I’m so thankful that you read what I write each week, no matter how strange or quirky or off-topic it may seem (!), that you indulge me the opportunity to find out where my mind wants to go.
Writing this newsletter has been the pinnacle of my writing life, I hope you know. I simply can’t imagine a better audience than each of you, and I treasure the time we get to spend together every week in conversation, in the comments and back and forth in replies to these emails.
I hope each and every one of you has a wonderful holiday tomorrow and gets some well-deserved rest. We’ll see each other again next week — I’m already looking forward to it.
As always, keep in touch and let me know how your running (and life) are going.
Your friend,
— Terrell
Well written and enjoyable as usual. A running news letter that explores life!

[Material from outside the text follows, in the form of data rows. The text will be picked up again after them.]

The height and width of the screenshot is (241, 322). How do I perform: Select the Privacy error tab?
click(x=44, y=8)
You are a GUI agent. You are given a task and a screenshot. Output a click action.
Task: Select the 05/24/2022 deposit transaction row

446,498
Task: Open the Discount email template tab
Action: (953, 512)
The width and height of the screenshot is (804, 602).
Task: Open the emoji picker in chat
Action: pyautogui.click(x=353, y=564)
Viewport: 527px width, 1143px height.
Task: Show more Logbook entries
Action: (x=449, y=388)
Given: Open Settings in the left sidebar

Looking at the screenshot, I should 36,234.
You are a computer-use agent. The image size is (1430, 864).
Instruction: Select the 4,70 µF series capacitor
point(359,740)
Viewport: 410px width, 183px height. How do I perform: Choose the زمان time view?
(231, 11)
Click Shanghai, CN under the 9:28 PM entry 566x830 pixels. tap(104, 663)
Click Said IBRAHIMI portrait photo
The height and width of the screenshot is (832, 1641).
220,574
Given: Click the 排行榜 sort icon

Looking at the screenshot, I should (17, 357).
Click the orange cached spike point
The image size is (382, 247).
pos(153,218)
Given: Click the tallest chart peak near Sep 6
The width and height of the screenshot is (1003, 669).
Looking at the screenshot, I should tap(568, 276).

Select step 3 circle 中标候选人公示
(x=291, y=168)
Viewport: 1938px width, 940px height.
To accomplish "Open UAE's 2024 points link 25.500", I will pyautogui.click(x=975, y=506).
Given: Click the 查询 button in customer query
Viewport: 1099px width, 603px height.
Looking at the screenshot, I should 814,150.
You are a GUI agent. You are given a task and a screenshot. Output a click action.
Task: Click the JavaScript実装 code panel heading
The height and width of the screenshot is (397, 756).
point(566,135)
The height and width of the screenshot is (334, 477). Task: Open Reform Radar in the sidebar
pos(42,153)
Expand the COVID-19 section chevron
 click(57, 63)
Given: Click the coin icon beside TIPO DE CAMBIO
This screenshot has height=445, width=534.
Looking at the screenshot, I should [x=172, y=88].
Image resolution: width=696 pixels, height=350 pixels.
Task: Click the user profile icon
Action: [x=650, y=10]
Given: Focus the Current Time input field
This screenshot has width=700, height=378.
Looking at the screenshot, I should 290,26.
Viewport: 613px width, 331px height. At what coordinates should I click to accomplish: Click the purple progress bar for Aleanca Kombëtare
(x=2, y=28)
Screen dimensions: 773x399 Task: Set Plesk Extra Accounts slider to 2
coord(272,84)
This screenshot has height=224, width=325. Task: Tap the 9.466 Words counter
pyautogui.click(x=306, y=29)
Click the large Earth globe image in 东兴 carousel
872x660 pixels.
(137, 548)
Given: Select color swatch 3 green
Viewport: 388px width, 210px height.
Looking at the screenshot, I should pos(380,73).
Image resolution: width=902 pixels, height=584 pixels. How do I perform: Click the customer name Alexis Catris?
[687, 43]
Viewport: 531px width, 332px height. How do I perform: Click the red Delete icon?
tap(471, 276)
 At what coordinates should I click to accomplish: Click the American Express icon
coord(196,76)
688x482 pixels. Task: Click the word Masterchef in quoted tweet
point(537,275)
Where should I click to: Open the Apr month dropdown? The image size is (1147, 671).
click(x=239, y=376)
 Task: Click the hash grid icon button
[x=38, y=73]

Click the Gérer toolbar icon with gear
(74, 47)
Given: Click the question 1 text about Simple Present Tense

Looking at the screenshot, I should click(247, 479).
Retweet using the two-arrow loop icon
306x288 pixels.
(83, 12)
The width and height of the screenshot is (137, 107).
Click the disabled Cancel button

I'm thankful I have full life and I get to do my running challenges every day I work really hard. I am grateful I can go home to see my mother's Thanksgiving. It takes a lot of work because I work 2 jobs and we have to coordinate everything every time I get off but I make the time because family means much more to me now as I get older. Every day I get up and I live my life to the forest I don't does that matter how many challenges I have. I have severe learning disability for people really people really don't know about it because I kept it hidden for so many years but when you get to know me I'm a fun person and very well read. People are down on themselves I try to pick them up and make them feel better but sometimes I just can't so I walk away because I want to live life I enjoy life and every day is a new event. Now I'm grateful I am finally found happiness in my life.